- Classification: Division I
- Season: 1995–96
- Teams: 12
- Site: Louisiana Superdome New Orleans, Louisiana (USA)
- Champions: Mississippi State (1st title)
- Winning coach: Richard Williams (1st title)
- MVP: Dontae' Jones (Mississippi State)
- Attendance: 195,836
- Television: Jefferson Pilot Sports (Entire tournament) CBS (Championship game; available nationally and outside the SEC footprint)

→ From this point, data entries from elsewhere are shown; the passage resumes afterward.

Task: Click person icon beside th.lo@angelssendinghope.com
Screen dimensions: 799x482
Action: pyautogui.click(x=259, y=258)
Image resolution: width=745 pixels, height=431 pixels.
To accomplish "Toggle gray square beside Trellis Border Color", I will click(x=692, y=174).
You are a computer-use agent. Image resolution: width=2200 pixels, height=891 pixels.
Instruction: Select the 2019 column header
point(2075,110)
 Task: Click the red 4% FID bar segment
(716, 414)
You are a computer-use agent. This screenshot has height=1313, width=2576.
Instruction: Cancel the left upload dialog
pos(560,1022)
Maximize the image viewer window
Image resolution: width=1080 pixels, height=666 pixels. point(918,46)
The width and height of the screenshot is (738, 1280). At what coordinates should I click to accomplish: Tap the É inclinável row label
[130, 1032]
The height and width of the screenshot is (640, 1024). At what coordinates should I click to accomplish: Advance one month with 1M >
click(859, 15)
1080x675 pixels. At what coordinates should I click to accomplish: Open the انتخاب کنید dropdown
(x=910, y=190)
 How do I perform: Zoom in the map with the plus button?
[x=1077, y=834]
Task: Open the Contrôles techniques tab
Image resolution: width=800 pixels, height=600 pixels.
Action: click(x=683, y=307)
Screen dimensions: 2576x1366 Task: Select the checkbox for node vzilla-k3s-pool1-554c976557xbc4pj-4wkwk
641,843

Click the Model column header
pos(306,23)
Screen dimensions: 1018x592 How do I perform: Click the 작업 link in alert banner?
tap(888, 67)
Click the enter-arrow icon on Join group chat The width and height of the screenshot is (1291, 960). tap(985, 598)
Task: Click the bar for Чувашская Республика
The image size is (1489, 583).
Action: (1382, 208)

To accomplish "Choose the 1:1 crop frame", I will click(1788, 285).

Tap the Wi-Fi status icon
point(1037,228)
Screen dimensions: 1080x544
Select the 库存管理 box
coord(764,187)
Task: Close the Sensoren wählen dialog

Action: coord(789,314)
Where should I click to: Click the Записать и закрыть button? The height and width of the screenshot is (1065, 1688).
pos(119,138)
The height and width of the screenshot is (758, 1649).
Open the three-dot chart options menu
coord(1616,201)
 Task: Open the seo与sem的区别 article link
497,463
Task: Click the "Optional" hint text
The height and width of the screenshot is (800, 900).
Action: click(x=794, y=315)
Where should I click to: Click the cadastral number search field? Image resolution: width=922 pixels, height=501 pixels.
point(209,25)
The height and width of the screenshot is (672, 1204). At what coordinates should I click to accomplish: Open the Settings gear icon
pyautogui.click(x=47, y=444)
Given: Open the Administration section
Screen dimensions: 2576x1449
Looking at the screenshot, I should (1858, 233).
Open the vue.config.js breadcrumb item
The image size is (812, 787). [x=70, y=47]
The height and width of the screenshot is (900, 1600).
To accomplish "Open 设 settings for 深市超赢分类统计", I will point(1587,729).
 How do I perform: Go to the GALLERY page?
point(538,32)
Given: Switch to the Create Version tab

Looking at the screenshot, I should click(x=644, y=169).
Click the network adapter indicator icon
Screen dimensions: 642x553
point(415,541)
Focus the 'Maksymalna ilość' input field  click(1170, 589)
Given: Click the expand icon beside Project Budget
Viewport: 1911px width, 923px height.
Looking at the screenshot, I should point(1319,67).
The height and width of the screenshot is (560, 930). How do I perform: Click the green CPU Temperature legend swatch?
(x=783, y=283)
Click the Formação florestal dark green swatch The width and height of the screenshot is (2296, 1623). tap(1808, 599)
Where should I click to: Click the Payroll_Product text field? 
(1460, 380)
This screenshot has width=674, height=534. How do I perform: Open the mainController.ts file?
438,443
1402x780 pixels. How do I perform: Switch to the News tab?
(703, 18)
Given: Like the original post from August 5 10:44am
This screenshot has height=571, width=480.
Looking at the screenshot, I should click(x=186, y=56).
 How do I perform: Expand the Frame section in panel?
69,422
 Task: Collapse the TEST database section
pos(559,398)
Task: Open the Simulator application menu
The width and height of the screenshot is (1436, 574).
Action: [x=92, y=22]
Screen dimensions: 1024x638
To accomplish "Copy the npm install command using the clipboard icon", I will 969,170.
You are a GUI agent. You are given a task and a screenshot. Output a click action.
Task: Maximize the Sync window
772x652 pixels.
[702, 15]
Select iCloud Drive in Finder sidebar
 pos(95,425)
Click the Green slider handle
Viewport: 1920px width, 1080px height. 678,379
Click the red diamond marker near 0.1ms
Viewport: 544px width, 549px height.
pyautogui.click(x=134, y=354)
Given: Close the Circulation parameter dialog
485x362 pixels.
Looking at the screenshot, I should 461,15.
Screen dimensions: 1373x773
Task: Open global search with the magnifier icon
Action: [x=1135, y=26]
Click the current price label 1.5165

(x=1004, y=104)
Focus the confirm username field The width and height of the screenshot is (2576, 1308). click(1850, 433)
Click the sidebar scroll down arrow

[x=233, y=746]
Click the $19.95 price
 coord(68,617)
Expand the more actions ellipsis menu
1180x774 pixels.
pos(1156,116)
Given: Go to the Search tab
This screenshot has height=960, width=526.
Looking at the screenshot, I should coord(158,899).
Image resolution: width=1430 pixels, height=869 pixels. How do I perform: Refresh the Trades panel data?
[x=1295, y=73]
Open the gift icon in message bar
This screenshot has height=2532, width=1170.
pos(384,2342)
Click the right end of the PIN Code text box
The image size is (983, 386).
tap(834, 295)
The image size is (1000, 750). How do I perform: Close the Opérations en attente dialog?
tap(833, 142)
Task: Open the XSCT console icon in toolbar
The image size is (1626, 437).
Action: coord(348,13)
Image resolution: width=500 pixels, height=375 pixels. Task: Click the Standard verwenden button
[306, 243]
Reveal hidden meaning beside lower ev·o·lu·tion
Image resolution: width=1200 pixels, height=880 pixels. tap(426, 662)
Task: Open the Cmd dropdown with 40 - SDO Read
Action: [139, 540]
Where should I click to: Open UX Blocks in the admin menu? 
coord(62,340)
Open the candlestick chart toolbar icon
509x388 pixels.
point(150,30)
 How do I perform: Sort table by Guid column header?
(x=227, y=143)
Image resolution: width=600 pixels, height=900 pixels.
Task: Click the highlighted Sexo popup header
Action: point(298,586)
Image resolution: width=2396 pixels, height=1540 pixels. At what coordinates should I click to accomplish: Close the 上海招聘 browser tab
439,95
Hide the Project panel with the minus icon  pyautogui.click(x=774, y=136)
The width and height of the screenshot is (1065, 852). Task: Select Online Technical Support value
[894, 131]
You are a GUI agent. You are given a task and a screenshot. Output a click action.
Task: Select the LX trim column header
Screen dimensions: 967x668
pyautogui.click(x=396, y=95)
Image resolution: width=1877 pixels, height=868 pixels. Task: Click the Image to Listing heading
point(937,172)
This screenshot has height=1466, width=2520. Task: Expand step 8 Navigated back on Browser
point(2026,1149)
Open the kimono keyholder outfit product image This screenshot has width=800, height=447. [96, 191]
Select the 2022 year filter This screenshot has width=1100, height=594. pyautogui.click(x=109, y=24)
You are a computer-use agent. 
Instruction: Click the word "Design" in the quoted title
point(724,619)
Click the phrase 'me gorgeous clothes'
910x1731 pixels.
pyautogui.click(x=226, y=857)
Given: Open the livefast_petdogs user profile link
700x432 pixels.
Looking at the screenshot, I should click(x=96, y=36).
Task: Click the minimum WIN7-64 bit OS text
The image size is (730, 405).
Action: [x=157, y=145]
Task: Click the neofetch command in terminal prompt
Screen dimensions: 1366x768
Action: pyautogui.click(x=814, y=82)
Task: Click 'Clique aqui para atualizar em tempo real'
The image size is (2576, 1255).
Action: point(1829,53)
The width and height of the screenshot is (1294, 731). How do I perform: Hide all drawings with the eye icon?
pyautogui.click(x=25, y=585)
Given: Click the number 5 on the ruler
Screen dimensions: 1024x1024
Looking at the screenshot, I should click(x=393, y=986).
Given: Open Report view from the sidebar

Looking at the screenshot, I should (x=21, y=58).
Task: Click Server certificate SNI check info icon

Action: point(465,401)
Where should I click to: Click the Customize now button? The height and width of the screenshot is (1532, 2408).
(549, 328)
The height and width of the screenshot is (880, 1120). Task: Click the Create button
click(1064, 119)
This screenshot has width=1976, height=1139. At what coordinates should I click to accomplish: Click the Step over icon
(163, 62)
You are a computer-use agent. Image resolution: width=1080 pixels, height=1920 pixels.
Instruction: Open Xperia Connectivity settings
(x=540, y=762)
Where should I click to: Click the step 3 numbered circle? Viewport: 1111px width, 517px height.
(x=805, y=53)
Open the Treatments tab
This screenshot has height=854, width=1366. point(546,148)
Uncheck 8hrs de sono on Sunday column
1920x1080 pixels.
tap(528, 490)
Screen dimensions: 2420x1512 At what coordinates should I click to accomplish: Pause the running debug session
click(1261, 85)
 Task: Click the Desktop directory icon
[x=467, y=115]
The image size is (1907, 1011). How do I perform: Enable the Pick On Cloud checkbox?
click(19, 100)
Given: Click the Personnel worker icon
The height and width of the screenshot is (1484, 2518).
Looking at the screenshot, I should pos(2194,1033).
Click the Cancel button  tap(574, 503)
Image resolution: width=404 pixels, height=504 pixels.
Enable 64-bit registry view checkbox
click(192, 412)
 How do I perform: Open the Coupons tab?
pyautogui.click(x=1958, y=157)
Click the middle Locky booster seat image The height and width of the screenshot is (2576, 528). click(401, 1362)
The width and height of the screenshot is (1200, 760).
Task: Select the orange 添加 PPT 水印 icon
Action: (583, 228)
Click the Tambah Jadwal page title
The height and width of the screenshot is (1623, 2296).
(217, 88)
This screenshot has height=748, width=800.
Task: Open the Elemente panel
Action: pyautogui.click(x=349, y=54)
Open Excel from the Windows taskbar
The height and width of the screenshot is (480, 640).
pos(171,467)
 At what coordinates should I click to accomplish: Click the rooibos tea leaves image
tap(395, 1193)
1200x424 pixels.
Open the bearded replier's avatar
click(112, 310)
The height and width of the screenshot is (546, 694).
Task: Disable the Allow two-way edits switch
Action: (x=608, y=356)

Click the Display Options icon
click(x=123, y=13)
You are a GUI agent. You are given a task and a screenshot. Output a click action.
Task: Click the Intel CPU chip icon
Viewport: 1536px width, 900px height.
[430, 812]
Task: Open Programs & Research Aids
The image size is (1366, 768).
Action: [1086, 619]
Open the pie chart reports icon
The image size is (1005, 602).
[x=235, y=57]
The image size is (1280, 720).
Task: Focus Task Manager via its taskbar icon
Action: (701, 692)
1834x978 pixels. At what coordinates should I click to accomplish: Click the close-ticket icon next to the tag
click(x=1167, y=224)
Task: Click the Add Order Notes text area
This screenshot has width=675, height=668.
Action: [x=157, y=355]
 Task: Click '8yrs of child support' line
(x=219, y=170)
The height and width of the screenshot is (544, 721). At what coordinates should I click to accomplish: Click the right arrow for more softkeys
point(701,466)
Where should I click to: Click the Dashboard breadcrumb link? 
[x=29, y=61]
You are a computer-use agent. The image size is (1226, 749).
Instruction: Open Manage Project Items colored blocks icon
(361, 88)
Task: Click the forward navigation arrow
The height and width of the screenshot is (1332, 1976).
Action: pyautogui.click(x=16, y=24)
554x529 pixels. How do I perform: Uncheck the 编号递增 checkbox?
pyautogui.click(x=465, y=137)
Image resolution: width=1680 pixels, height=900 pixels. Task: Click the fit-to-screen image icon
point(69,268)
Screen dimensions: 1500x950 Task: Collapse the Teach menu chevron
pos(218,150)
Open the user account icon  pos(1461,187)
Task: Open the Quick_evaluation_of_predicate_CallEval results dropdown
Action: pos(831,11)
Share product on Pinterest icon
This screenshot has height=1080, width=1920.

= 1996 SEC men's basketball tournament =

The 1996 SEC men's basketball tournament took place from March 7–10, 1996, at the Louisiana Superdome in New Orleans, Louisiana. The Mississippi State Bulldogs won the tournament title and received the SEC's automatic bid to the NCAA tournament by beating the Kentucky Wildcats by a score of 84–73. This was the first time the Mississippi State men's basketball team won the SEC tournament.

==Television coverage==
Jefferson Pilot Sports regionally broadcast and syndicated coverage of the first round, the quarterfinals, and the semi-finals. Play-by-play commentary was done by Tom Hammond with color analyst Joe Dean, Jr. The championship game was broadcast nationally on CBS, called by play-by-play commentator Sean McDonough and color analyst Bill Raftery.